[Task to carry out]
Write out every entry once more, character for character.

━━━━━━━━━━

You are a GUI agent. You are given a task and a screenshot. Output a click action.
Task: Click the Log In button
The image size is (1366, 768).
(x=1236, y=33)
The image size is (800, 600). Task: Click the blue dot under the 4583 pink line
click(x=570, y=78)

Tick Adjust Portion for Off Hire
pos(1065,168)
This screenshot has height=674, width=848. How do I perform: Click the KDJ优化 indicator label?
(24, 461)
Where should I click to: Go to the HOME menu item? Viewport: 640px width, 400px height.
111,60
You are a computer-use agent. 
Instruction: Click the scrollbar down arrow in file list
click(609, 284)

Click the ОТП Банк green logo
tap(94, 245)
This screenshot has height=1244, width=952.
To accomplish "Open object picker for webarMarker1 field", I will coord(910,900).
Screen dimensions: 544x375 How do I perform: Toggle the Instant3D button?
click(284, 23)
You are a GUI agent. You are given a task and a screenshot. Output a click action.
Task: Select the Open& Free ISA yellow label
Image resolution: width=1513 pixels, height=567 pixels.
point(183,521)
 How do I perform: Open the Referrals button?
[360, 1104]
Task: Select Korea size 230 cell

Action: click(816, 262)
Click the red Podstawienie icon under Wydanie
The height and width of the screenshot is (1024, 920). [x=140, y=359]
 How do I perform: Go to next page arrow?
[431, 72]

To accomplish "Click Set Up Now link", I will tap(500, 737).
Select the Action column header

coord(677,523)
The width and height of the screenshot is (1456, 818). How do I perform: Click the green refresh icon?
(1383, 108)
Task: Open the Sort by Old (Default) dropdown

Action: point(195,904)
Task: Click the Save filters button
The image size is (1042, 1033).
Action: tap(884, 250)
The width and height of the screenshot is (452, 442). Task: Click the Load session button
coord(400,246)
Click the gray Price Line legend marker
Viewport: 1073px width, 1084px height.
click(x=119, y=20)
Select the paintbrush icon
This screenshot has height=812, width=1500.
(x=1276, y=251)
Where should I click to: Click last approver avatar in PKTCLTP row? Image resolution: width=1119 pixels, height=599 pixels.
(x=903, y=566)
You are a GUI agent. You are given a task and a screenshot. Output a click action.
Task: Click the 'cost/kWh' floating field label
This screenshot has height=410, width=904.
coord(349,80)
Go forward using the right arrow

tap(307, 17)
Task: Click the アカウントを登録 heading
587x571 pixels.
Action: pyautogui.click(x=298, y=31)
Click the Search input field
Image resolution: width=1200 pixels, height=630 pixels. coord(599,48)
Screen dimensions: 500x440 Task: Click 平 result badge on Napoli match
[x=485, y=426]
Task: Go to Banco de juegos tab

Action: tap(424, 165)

━━━━━━━━━━

[Answer for this exercise]
You are a GUI agent. You are given a task and a screenshot. Output a click action.
Task: Click the Log In button
The image size is (1366, 768).
(x=1236, y=33)
The image size is (800, 600). Task: Click the blue dot under the 4583 pink line
click(x=570, y=78)

Tick Adjust Portion for Off Hire
pos(1065,168)
This screenshot has height=674, width=848. How do I perform: Click the KDJ优化 indicator label?
(24, 461)
Where should I click to: Go to the HOME menu item? Viewport: 640px width, 400px height.
111,60
You are a computer-use agent. 
Instruction: Click the scrollbar down arrow in file list
click(609, 284)

Click the ОТП Банк green logo
tap(94, 245)
This screenshot has height=1244, width=952.
To accomplish "Open object picker for webarMarker1 field", I will coord(910,900).
Screen dimensions: 544x375 How do I perform: Toggle the Instant3D button?
click(284, 23)
You are a GUI agent. You are given a task and a screenshot. Output a click action.
Task: Select the Open& Free ISA yellow label
Image resolution: width=1513 pixels, height=567 pixels.
point(183,521)
 How do I perform: Open the Referrals button?
[360, 1104]
Task: Select Korea size 230 cell

Action: click(816, 262)
Click the red Podstawienie icon under Wydanie
The height and width of the screenshot is (1024, 920). [x=140, y=359]
 How do I perform: Go to next page arrow?
[431, 72]

To accomplish "Click Set Up Now link", I will tap(500, 737).
Select the Action column header

coord(677,523)
The width and height of the screenshot is (1456, 818). How do I perform: Click the green refresh icon?
(1383, 108)
Task: Open the Sort by Old (Default) dropdown

Action: point(195,904)
Task: Click the Save filters button
The image size is (1042, 1033).
Action: tap(884, 250)
The width and height of the screenshot is (452, 442). Task: Click the Load session button
coord(400,246)
Click the gray Price Line legend marker
Viewport: 1073px width, 1084px height.
click(x=119, y=20)
Select the paintbrush icon
This screenshot has height=812, width=1500.
(x=1276, y=251)
Where should I click to: Click last approver avatar in PKTCLTP row? Image resolution: width=1119 pixels, height=599 pixels.
(x=903, y=566)
You are a GUI agent. You are given a task and a screenshot. Output a click action.
Task: Click the 'cost/kWh' floating field label
This screenshot has height=410, width=904.
coord(349,80)
Go forward using the right arrow

tap(307, 17)
Task: Click the アカウントを登録 heading
587x571 pixels.
Action: pyautogui.click(x=298, y=31)
Click the Search input field
Image resolution: width=1200 pixels, height=630 pixels. coord(599,48)
Screen dimensions: 500x440 Task: Click 平 result badge on Napoli match
[x=485, y=426]
Task: Go to Banco de juegos tab

Action: tap(424, 165)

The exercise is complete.